Bölüm 6

3K 282 9
                                    

Annem hep "Kötü olmak aptal olmaktan daha iyidir," der. "Çünkü aptal olduğunuzda etrafa kötülerden çok daha fazla zarar verirsiniz. Ve daha kötüsü aptal olduğunuz için verdiğiniz zararın farkına varıp pişman da olmazsınız. Çünkü aptalsınız."

Bunu hep cadı kategorisine dahil olduğundan vicdanını rahatlatmak için söylediğini düşünmüşümdür. Çünkü kimse cadıların iyi olduğunu düşünmez. Hatta eskiyle yeninin birbirine karıştığı bir kasabada yaşadığımızdan, hangisinin yeneceği yüzyıllardır belli olmadı, komşumuz televizyonda izlediği önemli bir teknoloji haberinden sonra kiliseden ve kötü ruhlardan korunmaktan bahseder. Bu yüzden kendimizi saklarız. Ailemizi güvende tutmak için.

Kötülük ve aptallıkla ilgili düşündüm çünkü karşımda duran ablamın hangi gruba ait olduğunu bir türlü bulamamıştım. Yani hem aptaldı hem de kötü. Tanrım, dünya üzerindeki en berbat karışım.

Öğle yemeği masasında pek de iştahım olmayarak oturuyordum. Tüm gün zombi gibi uykusuzca ortada dolanmış ve yatağıma gitmeyi reddedip kendime işkence çektirmiştim. Elimdeki çay fincanını tutup etrafa kötü bakışlar atıyordum. Çünkü hemen karşımda oturmuş ablam ve yanındaki William, ona bundan sonra kızgınlığım geçene kadar William diyeceğim, önlerindeki gazete haberlerine bakıp gülümsüyorlar ve birbirlerine bir şeyler anlatıp duruyorlardı. Sanki dün Jack kucağımda otururken benimle saatlerce konuşmamış gibi. Bugün yüzüme bile bakmamıştı. Ne yapmaya çalıştığını bir türlü anlamıyordum. Belki de bu durumu ben kendi içimde abartmıştım. Hayır, onları kıskandığım falan yoktu. William'ın üzerindeki çivit mavisi gömlek, yanmış teni ve inanılmaz yakışıklı yüzüyle dün bana attığı anlamlı bakışların aynını cadı ablama atmasının da bir önemi yoktu. Sadece onu, onu öldürmek istiyordum. Yere yatırıp üzerinden babamın arabasıyla geçmek...

"Tatlım."

Annemin sesiyle boş bakışlarımı ona çevirdim. "Git ve biraz dinlen istersen. Kusacak gibi duruyorsun."
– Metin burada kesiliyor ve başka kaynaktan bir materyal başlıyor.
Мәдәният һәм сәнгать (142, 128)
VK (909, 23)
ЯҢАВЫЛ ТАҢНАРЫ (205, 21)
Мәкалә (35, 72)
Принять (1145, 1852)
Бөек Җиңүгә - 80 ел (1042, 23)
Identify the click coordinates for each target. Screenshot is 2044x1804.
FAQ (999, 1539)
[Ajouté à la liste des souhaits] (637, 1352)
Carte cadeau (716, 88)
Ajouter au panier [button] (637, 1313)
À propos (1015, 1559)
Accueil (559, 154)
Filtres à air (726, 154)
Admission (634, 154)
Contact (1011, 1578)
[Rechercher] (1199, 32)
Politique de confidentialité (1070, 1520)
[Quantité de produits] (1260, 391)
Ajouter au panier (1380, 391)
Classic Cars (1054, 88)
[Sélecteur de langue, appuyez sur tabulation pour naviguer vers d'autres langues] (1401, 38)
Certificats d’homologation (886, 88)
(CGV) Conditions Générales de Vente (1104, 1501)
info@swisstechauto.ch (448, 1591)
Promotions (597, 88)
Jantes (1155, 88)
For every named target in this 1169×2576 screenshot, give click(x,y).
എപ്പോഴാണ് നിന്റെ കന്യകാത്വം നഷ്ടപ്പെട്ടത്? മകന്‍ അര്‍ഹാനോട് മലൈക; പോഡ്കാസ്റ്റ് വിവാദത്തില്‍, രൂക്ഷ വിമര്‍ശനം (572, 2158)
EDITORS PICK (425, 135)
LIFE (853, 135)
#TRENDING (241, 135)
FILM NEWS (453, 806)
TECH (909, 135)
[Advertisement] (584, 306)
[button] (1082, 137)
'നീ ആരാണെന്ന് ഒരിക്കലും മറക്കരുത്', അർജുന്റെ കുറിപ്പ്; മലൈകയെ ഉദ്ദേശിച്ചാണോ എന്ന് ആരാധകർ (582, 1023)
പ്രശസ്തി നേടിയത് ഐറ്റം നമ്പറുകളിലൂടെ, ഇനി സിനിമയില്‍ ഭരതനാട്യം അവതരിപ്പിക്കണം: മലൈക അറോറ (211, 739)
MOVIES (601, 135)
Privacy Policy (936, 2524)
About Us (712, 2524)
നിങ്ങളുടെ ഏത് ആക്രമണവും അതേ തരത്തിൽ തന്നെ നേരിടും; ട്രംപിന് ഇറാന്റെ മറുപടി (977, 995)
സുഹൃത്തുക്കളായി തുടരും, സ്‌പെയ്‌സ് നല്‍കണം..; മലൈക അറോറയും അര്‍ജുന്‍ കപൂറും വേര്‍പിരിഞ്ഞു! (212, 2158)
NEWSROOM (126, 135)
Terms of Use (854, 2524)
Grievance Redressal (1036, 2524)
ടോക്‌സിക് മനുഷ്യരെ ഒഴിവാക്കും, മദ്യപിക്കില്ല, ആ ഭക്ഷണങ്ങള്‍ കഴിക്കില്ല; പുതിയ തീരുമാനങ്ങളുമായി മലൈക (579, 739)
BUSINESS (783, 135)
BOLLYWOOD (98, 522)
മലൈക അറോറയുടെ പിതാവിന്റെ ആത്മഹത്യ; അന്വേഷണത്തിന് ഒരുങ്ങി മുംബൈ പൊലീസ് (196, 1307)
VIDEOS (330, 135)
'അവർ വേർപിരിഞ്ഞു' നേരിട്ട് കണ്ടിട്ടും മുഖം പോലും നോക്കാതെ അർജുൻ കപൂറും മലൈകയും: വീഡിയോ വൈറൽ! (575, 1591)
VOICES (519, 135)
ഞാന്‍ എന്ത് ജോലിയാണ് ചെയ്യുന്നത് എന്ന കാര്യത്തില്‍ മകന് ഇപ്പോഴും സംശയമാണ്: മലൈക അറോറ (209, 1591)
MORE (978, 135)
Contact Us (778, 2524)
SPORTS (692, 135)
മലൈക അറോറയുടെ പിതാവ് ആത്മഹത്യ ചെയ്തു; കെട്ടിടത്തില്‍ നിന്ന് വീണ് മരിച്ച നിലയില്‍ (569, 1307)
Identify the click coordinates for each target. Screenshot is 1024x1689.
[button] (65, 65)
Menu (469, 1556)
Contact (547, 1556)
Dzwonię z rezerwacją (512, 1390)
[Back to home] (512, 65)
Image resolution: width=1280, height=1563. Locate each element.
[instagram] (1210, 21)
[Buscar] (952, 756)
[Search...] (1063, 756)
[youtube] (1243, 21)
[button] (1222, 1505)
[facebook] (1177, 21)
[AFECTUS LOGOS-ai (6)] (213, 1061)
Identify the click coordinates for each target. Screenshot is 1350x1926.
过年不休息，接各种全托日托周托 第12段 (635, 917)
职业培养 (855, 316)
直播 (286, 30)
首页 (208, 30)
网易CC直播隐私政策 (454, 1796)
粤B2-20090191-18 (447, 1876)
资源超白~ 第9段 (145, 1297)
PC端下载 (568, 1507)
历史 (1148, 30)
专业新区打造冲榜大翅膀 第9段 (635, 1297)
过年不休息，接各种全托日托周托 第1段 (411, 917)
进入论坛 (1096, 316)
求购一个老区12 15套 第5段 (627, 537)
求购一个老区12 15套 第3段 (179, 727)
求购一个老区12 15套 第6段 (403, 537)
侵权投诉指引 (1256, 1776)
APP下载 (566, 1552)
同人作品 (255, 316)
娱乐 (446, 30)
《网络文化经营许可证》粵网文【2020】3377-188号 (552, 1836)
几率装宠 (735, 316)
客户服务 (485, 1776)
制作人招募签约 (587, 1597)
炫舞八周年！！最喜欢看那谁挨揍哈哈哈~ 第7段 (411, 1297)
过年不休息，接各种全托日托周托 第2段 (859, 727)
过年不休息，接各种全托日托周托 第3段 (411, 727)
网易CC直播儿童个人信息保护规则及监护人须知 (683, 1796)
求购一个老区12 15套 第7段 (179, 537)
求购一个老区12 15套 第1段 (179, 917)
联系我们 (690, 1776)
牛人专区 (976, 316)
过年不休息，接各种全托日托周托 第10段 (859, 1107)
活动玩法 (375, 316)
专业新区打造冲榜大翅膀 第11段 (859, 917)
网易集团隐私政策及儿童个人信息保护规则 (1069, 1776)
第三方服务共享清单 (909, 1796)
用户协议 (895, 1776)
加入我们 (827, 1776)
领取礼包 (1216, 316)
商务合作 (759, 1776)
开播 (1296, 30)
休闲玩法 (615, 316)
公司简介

Hayır, hayır. Gördüklerim yetmezmiş gibi bir de üzerine kusacak gibi gözükemem.  "Biraz daha çay ister misin? Sıcak bir şeyler midene iyi gelir."

Başımı salladım ve içimden dua etmeye başladım.

Anne, lütfen şunların önünde midemden bahsedip durma.

Dolan çay fincanını elime alıp dudaklarıma götürdüm. Kusacak gibi görünmek umrumda değildi. Burada durup onlara atabildiğim kadar kötü bakış atacaktım. Ben odama gidip kendi kendimi yerken onlar burada mutlu mutlu oturamazdı.

Daha fazla kendimi tutamayarak ablama doğru "Ella," dedim. Aniden iyilikten kötülüğe dönüşen bakışlarını yüzüme çevirdi.

Hem aptal hem de kötü.

"Yüzüğünü takmayı unutmuşsun."

"Ne dedin?"

"Yüzüğün diyorum. NİŞAN YÜZÜĞÜNÜ. Takmayı unutmuşsun. Eğer kaybedersen DAVID CLAFLIN sana kızabilir. Yani NİŞANLIN. Eylülde evleneceğin adamdan bahsediyor..."

"Yeter," dedi kızarmış bir suratla masadan kalkarak. "Anladım. Aptal değilim."

Aslında öylesin demek istesem de sustum. Ella masadan hışımla kalkıp arkasına bile bakmadan kaçarken zevkten dört köşe olmuş bir halde sırıtıyordum. Eğer başka bir adamla nişanlıysanız evinize gelen yabancı bir misafirle bu kadar samimi olmak gereksizdi. Yüzümdeki gülümseme William'ın da masadan kalkıp gitmesine kadar sürdü.

***

Hayal kırıklığı.

Kelimeyi boylu boyunca düşündüm. Hatta kelimeyi cümle içinde bile kullandım.